(Beginning of ENTRIES SHOWN)

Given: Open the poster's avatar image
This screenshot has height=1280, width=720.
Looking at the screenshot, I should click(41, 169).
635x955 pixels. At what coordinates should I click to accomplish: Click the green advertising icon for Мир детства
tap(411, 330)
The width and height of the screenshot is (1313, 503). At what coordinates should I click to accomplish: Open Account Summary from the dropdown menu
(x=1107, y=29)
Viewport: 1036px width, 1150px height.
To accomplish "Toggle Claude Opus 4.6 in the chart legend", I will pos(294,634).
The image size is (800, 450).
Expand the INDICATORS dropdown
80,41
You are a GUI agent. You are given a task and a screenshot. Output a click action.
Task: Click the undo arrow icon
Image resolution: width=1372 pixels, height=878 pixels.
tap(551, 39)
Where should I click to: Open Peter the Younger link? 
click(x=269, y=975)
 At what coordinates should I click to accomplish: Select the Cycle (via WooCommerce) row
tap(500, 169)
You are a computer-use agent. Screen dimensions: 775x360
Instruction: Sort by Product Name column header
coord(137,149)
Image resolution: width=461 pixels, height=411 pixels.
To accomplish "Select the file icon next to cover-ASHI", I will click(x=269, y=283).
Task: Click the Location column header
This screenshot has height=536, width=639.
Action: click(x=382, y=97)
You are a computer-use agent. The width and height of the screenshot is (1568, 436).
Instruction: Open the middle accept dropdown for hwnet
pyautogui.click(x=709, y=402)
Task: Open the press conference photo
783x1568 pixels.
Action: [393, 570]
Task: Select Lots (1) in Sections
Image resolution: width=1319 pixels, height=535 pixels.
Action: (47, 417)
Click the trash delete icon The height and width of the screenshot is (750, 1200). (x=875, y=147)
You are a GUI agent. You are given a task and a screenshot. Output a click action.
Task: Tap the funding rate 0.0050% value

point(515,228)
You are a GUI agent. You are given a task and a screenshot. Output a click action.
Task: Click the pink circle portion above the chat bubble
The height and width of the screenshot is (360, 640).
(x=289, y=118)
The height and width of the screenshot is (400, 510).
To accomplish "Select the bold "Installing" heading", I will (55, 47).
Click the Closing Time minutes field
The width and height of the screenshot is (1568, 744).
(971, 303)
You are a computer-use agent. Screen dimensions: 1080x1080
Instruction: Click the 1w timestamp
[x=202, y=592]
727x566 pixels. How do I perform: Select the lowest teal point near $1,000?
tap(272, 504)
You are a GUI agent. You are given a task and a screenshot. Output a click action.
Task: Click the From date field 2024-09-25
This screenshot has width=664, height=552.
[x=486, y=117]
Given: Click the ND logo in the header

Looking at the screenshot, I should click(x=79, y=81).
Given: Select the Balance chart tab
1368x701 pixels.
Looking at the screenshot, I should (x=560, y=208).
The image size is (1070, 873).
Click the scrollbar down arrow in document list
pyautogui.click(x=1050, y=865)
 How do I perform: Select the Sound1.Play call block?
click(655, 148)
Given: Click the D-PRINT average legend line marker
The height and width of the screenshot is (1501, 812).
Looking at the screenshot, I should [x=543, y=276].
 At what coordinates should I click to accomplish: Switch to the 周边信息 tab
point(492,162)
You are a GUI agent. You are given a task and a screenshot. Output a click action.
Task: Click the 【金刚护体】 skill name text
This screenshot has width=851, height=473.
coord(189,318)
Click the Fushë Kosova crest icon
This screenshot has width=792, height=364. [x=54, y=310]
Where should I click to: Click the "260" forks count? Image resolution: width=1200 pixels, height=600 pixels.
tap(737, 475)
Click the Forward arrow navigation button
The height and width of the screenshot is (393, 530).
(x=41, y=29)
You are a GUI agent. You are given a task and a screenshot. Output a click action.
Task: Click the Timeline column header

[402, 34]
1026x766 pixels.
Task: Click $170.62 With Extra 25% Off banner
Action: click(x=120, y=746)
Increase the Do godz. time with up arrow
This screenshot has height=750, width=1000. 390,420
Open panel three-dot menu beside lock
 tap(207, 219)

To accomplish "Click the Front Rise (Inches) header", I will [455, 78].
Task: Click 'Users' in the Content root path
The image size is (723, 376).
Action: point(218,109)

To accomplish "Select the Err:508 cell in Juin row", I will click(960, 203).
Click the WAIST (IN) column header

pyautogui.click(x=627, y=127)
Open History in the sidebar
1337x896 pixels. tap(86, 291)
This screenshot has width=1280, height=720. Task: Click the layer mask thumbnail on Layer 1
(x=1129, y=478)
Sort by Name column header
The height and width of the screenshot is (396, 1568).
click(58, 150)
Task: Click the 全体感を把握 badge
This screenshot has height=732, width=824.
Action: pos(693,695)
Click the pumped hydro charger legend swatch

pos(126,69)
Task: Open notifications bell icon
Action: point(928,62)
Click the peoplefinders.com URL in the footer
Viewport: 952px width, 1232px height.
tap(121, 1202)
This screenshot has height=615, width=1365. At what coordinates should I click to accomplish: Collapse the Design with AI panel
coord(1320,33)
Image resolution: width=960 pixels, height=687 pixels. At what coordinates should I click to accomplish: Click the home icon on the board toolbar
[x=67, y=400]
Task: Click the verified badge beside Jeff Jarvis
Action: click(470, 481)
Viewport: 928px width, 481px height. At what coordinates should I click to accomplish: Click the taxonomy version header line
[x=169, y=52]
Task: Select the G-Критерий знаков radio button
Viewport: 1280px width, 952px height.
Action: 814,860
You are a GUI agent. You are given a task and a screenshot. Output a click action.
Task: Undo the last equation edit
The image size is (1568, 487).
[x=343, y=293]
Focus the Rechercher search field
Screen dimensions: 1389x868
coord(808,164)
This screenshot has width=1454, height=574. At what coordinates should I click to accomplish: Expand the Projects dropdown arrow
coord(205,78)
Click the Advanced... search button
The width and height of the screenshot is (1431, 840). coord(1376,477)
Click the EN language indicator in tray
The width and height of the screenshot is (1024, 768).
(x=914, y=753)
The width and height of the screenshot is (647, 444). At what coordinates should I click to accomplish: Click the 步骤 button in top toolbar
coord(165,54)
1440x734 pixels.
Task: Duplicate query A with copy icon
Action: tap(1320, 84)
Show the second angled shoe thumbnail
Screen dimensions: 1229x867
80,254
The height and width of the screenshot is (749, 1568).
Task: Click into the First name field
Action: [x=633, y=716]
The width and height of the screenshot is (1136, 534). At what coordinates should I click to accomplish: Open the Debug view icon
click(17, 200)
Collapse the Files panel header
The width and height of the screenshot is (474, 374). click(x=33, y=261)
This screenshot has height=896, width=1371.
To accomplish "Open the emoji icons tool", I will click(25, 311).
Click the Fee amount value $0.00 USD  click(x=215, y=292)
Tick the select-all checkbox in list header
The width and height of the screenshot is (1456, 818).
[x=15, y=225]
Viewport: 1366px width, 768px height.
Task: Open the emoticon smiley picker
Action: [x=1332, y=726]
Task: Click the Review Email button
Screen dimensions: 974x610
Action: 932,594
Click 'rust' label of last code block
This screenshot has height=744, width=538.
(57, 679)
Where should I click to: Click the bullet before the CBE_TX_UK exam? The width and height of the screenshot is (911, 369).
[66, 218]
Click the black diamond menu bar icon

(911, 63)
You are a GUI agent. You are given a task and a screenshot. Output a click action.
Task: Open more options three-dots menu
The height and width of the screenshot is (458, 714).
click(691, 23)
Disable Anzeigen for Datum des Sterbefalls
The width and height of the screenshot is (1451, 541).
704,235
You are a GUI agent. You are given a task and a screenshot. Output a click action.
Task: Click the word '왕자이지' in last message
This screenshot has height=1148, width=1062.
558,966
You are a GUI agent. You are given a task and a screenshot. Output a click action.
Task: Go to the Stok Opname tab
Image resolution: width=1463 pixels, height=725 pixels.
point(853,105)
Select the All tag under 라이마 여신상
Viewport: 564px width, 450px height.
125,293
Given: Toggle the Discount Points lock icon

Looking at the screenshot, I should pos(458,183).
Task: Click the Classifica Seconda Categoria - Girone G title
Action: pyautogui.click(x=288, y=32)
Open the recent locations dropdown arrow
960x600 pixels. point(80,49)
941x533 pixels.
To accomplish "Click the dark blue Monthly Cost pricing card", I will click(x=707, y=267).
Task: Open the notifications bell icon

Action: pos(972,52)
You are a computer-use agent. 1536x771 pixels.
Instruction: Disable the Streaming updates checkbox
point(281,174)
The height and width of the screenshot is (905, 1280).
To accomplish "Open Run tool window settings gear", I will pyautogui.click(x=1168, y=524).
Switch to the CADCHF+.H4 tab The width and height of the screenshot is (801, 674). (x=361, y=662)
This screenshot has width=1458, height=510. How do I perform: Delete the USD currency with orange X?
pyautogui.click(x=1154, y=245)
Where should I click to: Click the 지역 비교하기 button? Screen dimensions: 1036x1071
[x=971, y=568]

(End of ENTRIES SHOWN)

• WHAT YOU SHOULD DO:
Repeat exactly the lines from the line containing "Task: Open the notifications bell icon" through the last line of the records above, including both, and nothing else.

• SOLUTION TO THIS PROBLEM:
Task: Open the notifications bell icon

Action: pos(972,52)
You are a computer-use agent. 1536x771 pixels.
Instruction: Disable the Streaming updates checkbox
point(281,174)
The height and width of the screenshot is (905, 1280).
To accomplish "Open Run tool window settings gear", I will pyautogui.click(x=1168, y=524).
Switch to the CADCHF+.H4 tab The width and height of the screenshot is (801, 674). (x=361, y=662)
This screenshot has width=1458, height=510. How do I perform: Delete the USD currency with orange X?
pyautogui.click(x=1154, y=245)
Where should I click to: Click the 지역 비교하기 button? Screen dimensions: 1036x1071
[x=971, y=568]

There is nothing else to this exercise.